Scientific classification
- Kingdom: Animalia
- Phylum: Chordata
- Class: Aves
- Order: Passeriformes
- Family: Timaliidae
- Genus: Pomatorhinus
- Species: P. ochraceiceps
- Binomial name: Pomatorhinus ochraceiceps Walden, 1873

= Red-billed scimitar babbler =

- Genus: Pomatorhinus
- Species: ochraceiceps
- Authority: Walden, 1873
- Conservation status: LC

Species of bird

The red-billed scimitar-babbler (Pomatorhinus ochraceiceps) is a species of bird in the family Timaliidae. It is found in Northeast India, Southeast Asia and adjacent parts of southern China. It has a long reddish-orange decurved bill that is typical of scimitar-babblers, a rather long white supercilium, and brown upperparts and tail. Sexes are similar.
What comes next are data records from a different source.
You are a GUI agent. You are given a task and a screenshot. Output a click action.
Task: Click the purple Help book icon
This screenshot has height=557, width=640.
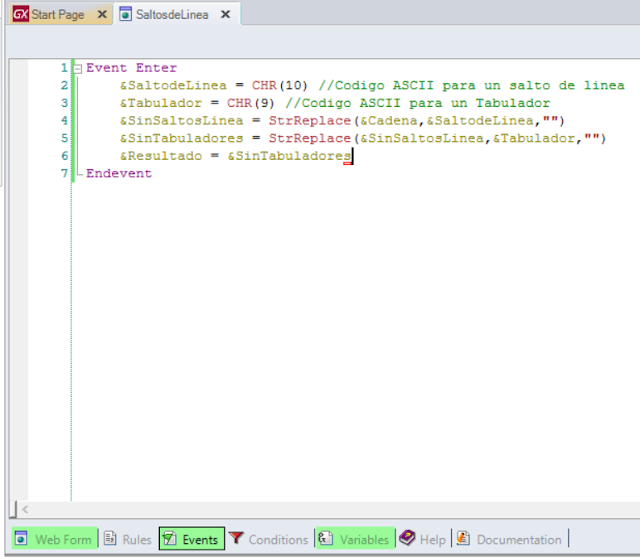[x=407, y=538]
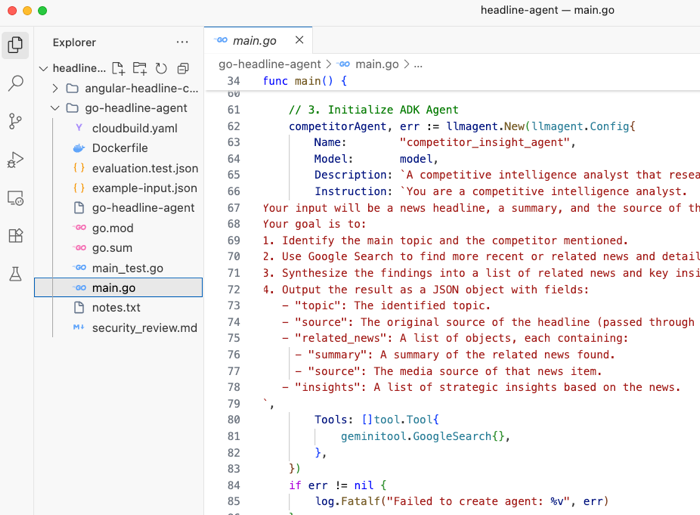Click the New File icon in Explorer
700x515 pixels.
pos(118,69)
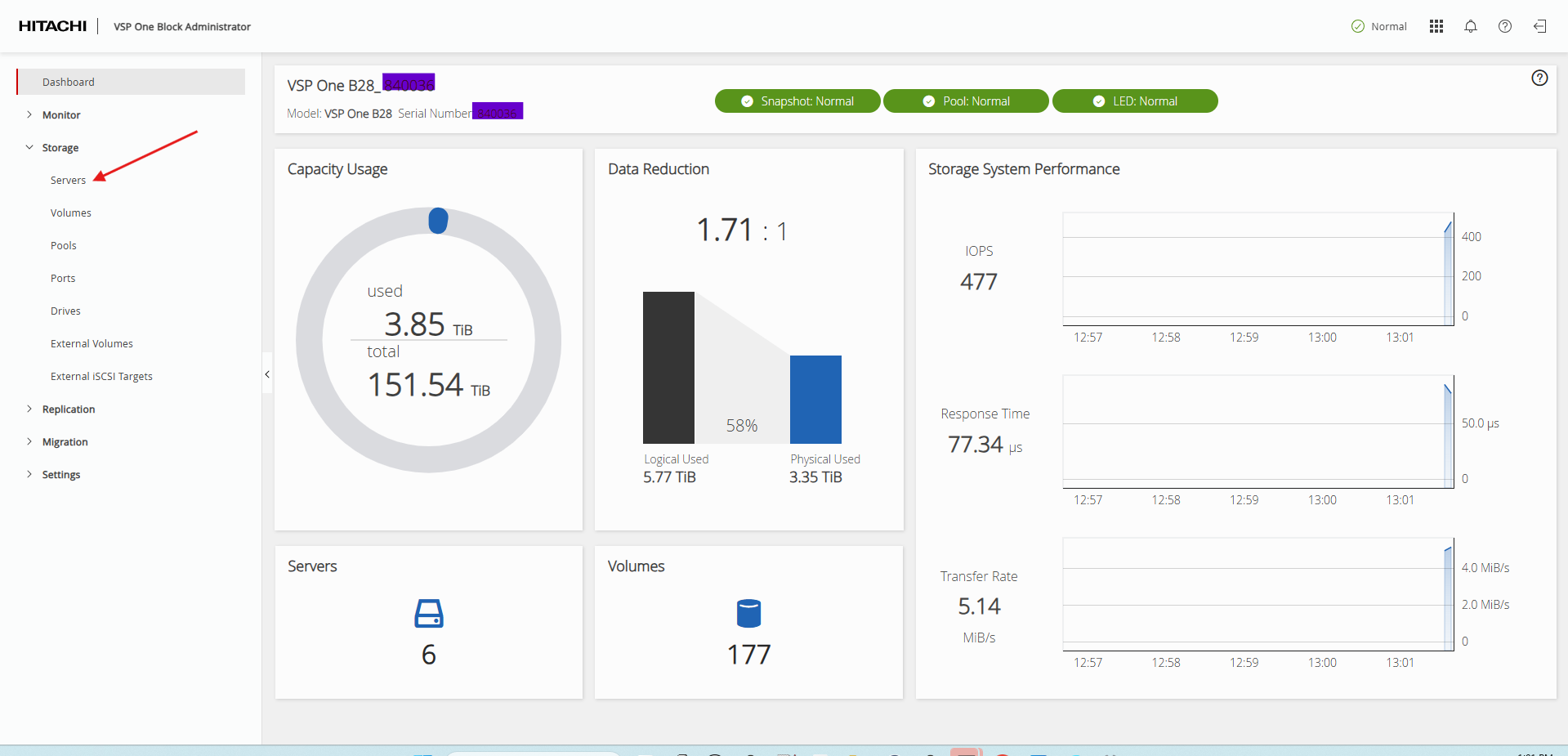Open the apps grid launcher icon
1568x756 pixels.
click(1436, 26)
It is typically found between 300-2400m across its range and its natural habitats are subtropical or tropical moist lowland forest and subtropical or tropical moist montane forest, particularly favouring bamboo clumps and Fokienia-dominated forest. It feeds mainly on invertebrates but is also known to take nectar from flowers. It is a frequent participant of mixed-species bird flocks, often associating with the white-hooded babbler.